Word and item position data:
◆ ◆ ◆ ◆

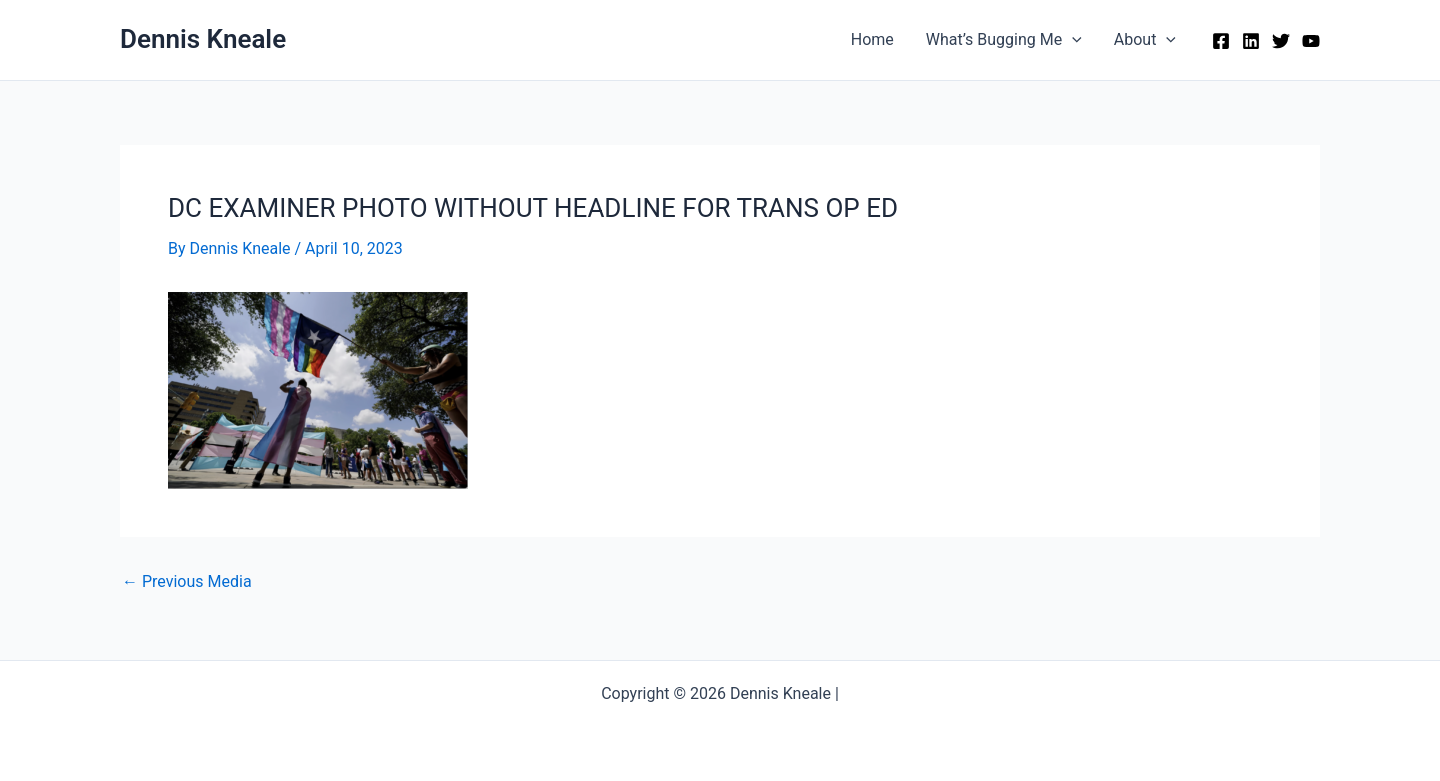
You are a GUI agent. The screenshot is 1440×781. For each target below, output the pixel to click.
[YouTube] (1311, 41)
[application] (1072, 40)
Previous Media (187, 582)
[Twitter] (1281, 41)
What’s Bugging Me (1004, 40)
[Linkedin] (1251, 41)
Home (872, 39)
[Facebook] (1221, 41)
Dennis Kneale (203, 39)
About (1145, 40)
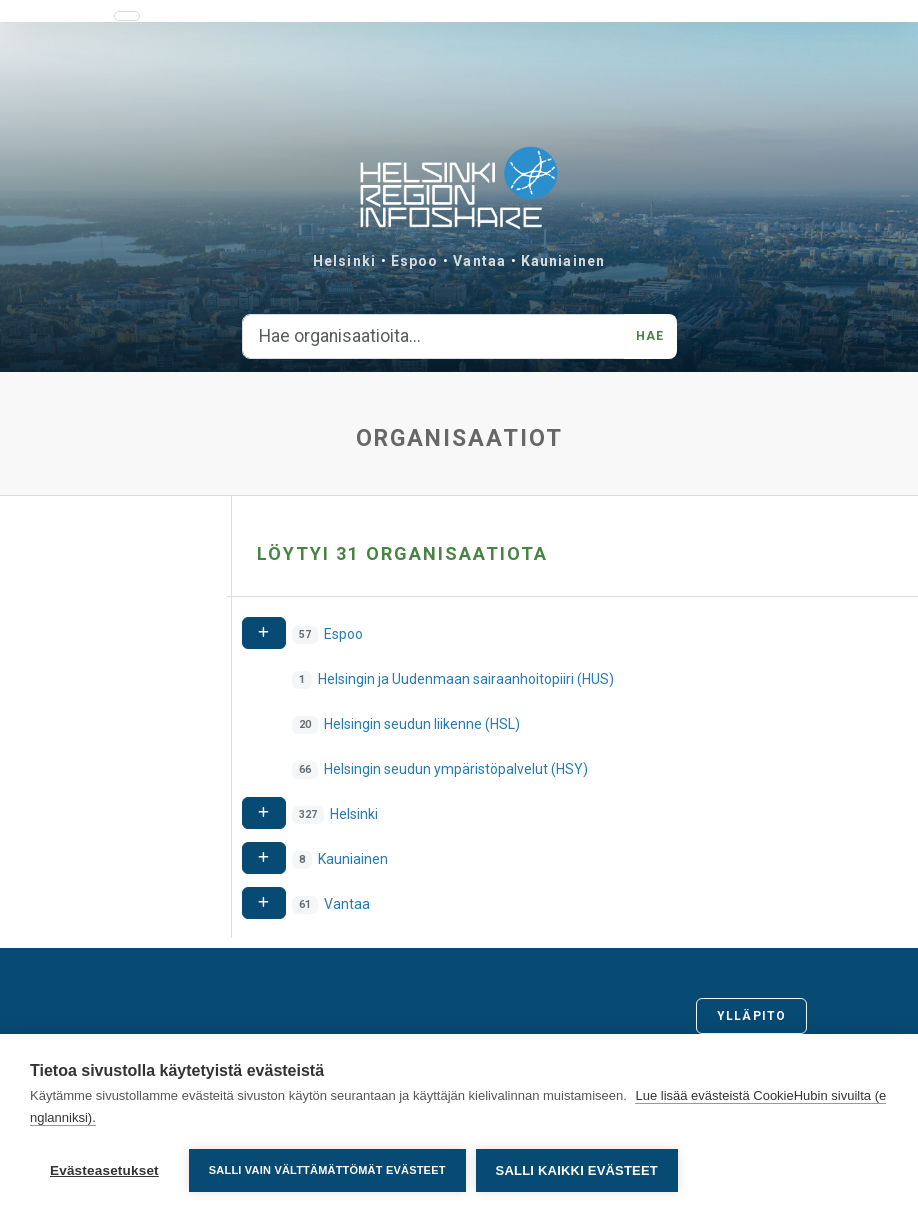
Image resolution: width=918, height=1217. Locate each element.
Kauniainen (563, 261)
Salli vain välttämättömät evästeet (327, 1170)
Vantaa (479, 261)
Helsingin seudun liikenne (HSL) (422, 724)
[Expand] (264, 633)
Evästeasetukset (104, 1170)
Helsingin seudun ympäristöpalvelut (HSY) (456, 769)
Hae (650, 336)
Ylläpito (751, 1016)
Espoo (415, 261)
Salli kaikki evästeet (577, 1170)
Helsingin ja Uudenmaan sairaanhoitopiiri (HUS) (466, 679)
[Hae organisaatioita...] (434, 337)
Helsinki (344, 261)
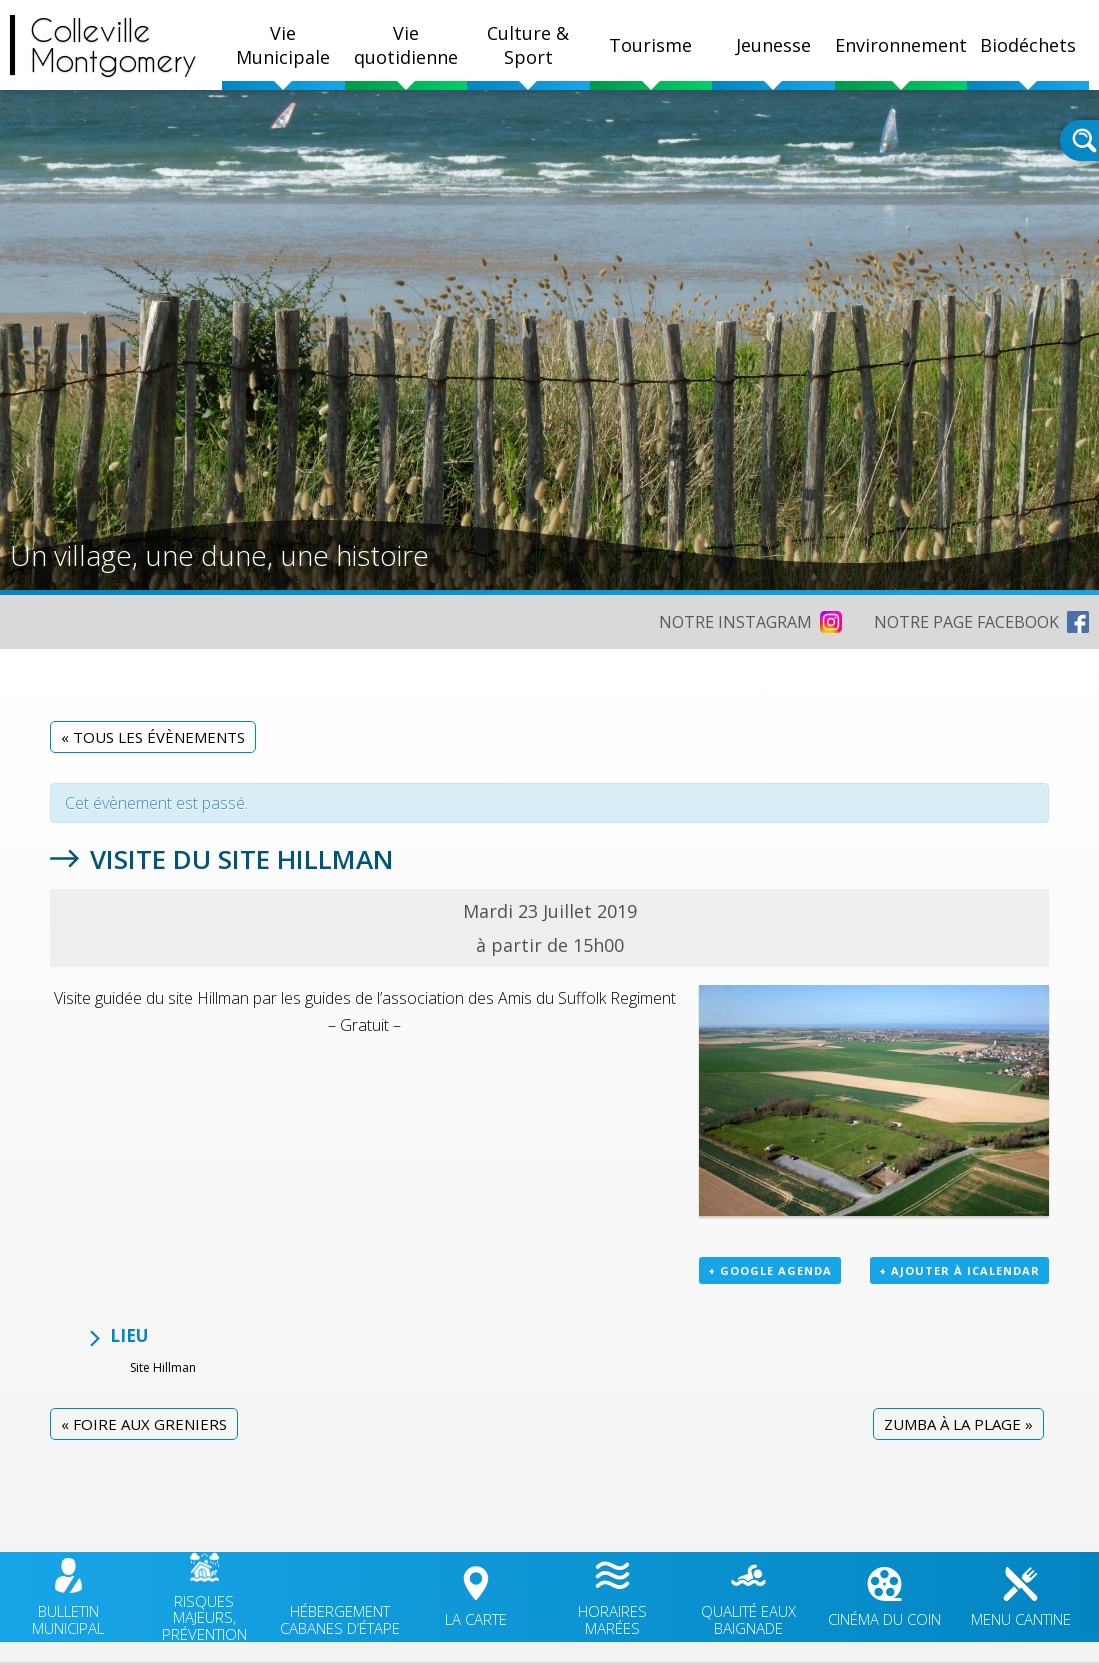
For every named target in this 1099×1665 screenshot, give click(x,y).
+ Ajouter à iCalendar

◆ ◆ ◆ ◆

Change every "screenshot" in the lines to "screen capture" and write all the lines out again with nothing else altered, leaving out the pictures.

**THE RESULT:**
You are a GUI agent. The screen capture is 1440×781. For each target below, output the pixel to click.
[YouTube] (1311, 41)
[application] (1072, 40)
Previous Media (187, 582)
[Twitter] (1281, 41)
What’s Bugging Me (1004, 40)
[Linkedin] (1251, 41)
Home (872, 39)
[Facebook] (1221, 41)
Dennis Kneale (203, 39)
About (1145, 40)
Image resolution: width=918, height=1217. Locate each element.
Kauniainen (563, 261)
Salli vain välttämättömät evästeet (327, 1170)
Vantaa (479, 261)
Helsingin seudun liikenne (HSL) (422, 724)
[Expand] (264, 633)
Evästeasetukset (104, 1170)
Helsingin seudun ympäristöpalvelut (HSY) (456, 769)
Hae (650, 336)
Ylläpito (751, 1016)
Espoo (415, 261)
Salli kaikki evästeet (577, 1170)
Helsingin ja Uudenmaan sairaanhoitopiiri (HUS) (466, 679)
[Hae organisaatioita...] (434, 337)
Helsinki (344, 261)
For every named target in this 1099×1665 screen capture, give click(x,y).
+ Ajouter à iCalendar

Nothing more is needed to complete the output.